When choosing a vacation destination for the first time, we are often attracted to the ‘icons’, which are promoted by tourist offices or airlines. However repeat visits are usually based on the mini-icons which we discover for ourselves.
I remember my initial visit to Paris, when the first sightseeing stop was the 307-m Eiffel Tower. The 1,710 steps to the top were rather off-putting, so I boarded a lift for the top stage to see the fabulous views over Paris which span more than 50 miles.
The Eiffel Tower is a very impressive monument to man’s engineering prowess, but it was the Louvre, with its bewildering rich array of paintings, which made we want to repeat the visit… if only to gaze once again at Leonardo Da Vinci’s Mona Lisa – surprisingly smaller than expected.
In Rome, the Colosseum was our first stop to view the vast arena where gladiators fought in front of crowds of 50,000. And yes, we did throw three coins in the Trevi Fountain, so that we would return for another visit.
But my mini-icon memory is of the old house at 41 Via Boca di Leone, where Robert Browning lived and wrote, plus the shock of discovering an Italian cafeteria which made terrible cappuccino!
Athens attracts with its Acropolis and Erechtheion from the golden age of Hellas and, although the city is currently in the news for all the monetarily wrong reasons, it is still a place which does not cost an arm and a leg to visit.
My mini-icon is the metrio sweet coffee (don’t call it Turkish!) and learning a few words of Greek. ‘Ne’ meaning yes must be one of the few affirmative words in a European language which sounds negative.
Another attractive capital is Stockholm, built on 14 islands in Lake Mälaren. The icon is the Royal Palace in Gamla Stan (the old town), built from 1697 to 1750, where the king and queen of Sweden still live.
The mini-icon is an old boat, the Vasa Mon-of-War to be precise, which was fished out of the Stockholm harbour in the late 1960s, after a 350-year sleep, and has been painstakingly restored to its former glory, an incredible example of a real 17th century warship.
Further south in Europe, Hamburg’s icon is the huge seaport and its history as a ‘Free and Hanseatic City’. But it is not the ocean-going vessels which attract but rather the Alster Lake in the city centre surrounded by elegant business streets and promenades. Nowhere in Europe are the citizens so proud of their city.

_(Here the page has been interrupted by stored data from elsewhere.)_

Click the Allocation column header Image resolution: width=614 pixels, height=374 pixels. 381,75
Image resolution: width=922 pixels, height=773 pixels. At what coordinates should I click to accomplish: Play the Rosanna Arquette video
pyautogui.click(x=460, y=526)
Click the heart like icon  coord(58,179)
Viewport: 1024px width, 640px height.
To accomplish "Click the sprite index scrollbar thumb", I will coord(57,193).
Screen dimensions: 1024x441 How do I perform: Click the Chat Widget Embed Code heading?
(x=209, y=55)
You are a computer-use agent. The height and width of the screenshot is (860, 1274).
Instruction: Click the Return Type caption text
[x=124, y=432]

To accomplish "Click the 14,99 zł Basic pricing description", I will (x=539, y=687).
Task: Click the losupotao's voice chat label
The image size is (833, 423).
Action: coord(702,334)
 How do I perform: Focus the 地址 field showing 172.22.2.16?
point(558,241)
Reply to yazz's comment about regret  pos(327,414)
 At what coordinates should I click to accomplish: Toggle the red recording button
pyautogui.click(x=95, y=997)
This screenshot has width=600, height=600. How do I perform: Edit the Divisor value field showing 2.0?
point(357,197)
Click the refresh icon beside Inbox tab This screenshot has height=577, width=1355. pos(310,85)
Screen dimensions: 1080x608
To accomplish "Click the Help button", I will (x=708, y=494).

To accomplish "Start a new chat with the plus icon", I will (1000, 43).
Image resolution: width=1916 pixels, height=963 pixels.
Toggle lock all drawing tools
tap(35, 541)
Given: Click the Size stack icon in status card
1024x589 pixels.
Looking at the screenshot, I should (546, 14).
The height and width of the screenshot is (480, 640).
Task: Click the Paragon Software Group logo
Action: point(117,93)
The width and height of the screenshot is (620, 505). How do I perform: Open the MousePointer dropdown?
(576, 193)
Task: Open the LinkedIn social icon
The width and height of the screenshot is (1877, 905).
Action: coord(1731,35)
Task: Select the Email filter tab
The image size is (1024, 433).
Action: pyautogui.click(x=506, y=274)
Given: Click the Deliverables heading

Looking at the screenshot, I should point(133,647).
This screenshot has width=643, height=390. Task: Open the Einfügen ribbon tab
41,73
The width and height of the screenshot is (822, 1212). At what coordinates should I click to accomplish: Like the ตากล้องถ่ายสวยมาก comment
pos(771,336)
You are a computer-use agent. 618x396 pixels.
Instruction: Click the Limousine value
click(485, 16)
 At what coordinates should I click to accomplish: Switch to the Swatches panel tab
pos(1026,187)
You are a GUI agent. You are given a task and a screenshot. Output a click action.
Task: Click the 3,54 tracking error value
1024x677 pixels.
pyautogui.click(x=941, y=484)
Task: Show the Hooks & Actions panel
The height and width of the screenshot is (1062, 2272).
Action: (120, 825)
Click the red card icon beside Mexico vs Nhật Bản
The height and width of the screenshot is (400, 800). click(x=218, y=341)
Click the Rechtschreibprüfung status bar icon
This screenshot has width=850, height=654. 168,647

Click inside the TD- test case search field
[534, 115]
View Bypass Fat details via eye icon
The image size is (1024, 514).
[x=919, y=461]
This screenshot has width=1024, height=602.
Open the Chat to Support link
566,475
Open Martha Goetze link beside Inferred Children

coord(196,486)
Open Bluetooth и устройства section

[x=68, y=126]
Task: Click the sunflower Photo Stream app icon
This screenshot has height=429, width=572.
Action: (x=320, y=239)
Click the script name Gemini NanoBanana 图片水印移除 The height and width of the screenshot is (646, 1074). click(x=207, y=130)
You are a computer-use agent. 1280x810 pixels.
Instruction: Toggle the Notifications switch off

If we now travel back to France and down south to Monte Carlo, part of the independent principality of Monaco, we, as expected, will view the multi-million-dollar luxury yachts as we stroll along the seafront and pass the parked Rolls-Royces and Bentleys.
But, for me, it was the sights below ground which became the mini-icons. The Observatory Grotto, next to the Jardin Exotique, reveals amazing caverns with stalagtites and stalagmites.
From stalagtites to chedis, and the city of Bangkock seems to offer an abundance of padogas, or chedis. These are multi-coloured and multi-tiered with roofs sparkling-spired and glittering with gold and are the much-photographed icons.
The mini-icon is the sail up country by high-tailed, narrow boat with the bow spray causing you to laugh with delight as you wave to the friendly villagers you speed past. Changing boat to a rice barge, you then visit snake farms (urgh) or watch fish-fighting or cock-fighting, from which I excused myself, before gently floating back to your hotel in the moonlight.
Down in South Africa, we deliberately missed Johannesburg as we were not terribly impressed on our first visit, no memorable sights, never mind icons. But we celebrated a wedding anniversary in a hotel overlooking Table
Mountain in Cape Town and the mini-icon was a trip on the Blue Train from Pretoria to Cape Town and the memory of the outstanding personal service on board.
For sheer iconic splendour, nothing can beat the pyramids of Egypt and the temples of Luxor and Karnak, though my flashback is of a cowboy travel agent failing to secure us train tickets back to Cairo necessitating an eight-hour, non-stop taxi journey through rural Egypt.
Next time, we will fly all the way for I have yet to see the Abu Simbal temples, saved by Unesco funding when the Aswan Dam was built in 1972.
I am crossing my fingers that the mini-icons will be positive memories.